Film (2013)
Directed by Sini Anderson
Brattle Theater
Cambridge, MA
December 6-12, 2013
Produced by Sini Anderson, Gwen Bialic, Tamra Davis, Rachel Dengiz, Erin Owens, Alan Oxman
Cinematography by Jennie Jeddry, Moira Morel
Film Editing by Jessica Hernández, Bo Mehrad
With Kathleen Hanna, Adam Horovitz, Joan Jett, Carrie Brownstein, Tavi Gevinson, Kim Gordon, Corin Tucker, Jennifer Baumgardner, Lynn Breedlove, Johanna Fateman, Jocelyn Samson, Kathryn Wilcox
Inspired by feminist writer Kathy Acker, Hanna originally wanted to be an author. Advised that the sung word traveled further than the printed one, she started a band, despite not knowing much about music. Neither, apparently, did her bandmates, but somehow they prevailed and began to make a considerable name for themselves as Bikini Kill.
According to the numerous accounts of friends and observers, Hanna had an unrivaled power to seduce audiences, conveying the force of her personality through her intensely passionate vocalizations.
Many of them are, true to punk, raucous and rant-like, but genuine.

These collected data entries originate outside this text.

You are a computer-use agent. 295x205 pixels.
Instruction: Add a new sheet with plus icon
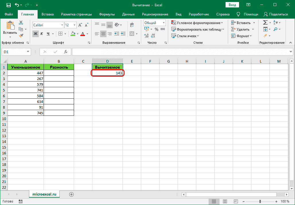click(71, 194)
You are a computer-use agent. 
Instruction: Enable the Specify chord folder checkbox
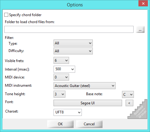point(6,15)
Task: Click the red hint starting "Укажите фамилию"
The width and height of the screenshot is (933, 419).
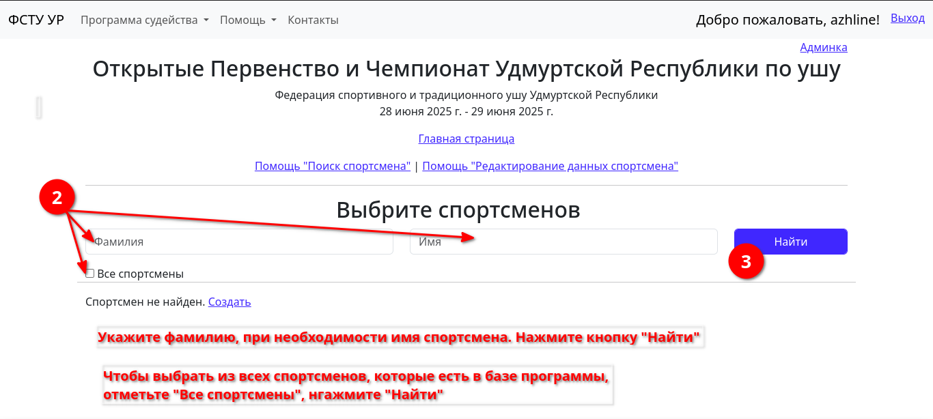Action: pos(400,338)
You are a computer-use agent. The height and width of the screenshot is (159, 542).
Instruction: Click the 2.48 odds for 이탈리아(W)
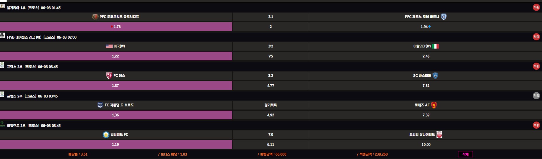426,56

The edges are coarse and the harmonics of the music are secondary to the urge and declamation of the message; in this case, it is a continuously unfolding articulation by an artist dedicated to a feminist mission.

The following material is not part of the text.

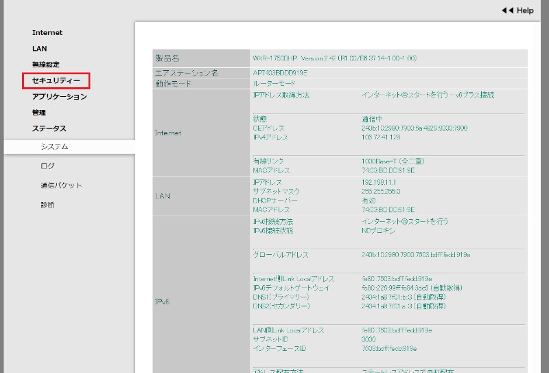The height and width of the screenshot is (373, 549).
Task: Open the Internet menu in the sidebar
Action: click(47, 32)
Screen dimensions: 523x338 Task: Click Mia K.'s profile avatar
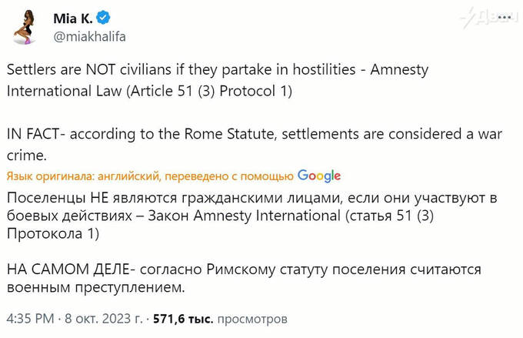(27, 27)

Rough hewn rather than finely attuned, this sort of noble musical primitivism becomes primordially accessible to those for whom it speaks, its urges direct and its messages clear.
Despite her intensity and anger in performance, Hanna, in personal interview, is charmingly straightforward, and full of not-put-on self-effacement. She seems genuinely humble and decent about the intent of her work and of her own artistic boundaries and limitations.

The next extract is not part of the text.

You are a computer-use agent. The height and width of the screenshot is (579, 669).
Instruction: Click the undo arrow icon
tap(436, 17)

The film creates its own internal drama by initially asking why Hanna quits singing in the late 1990s, despite her apparent continuing artistic and political passions. More or less structuring itself around this focus, the story eventually gets fleshed out, and the question is answered.
In the end, however, the posing of the question early on in this way seems a bit of a ruse. There are other, more subtle, dramas that play into Hanna’s life and career, and the film might as easily have been straightforward about its big secret from the beginning without losing a beat. As well, it holds her romantic life in some suspense, which, in this case is oddly interesting because of its unexpectedness, but would have been just as interesting without the added suspense.
Contextualizing Hanna’s work, telling a bit more about the punk rock movement and how Hanna fit in with other feminist elements, would have provided supplemental weight that could have made these dramas important, though not such focal, features. Told more as an element of cultural history in more explicit context, this interesting portrait of an individual punk rocker could have borne a more emblematic role for the movement as a whole.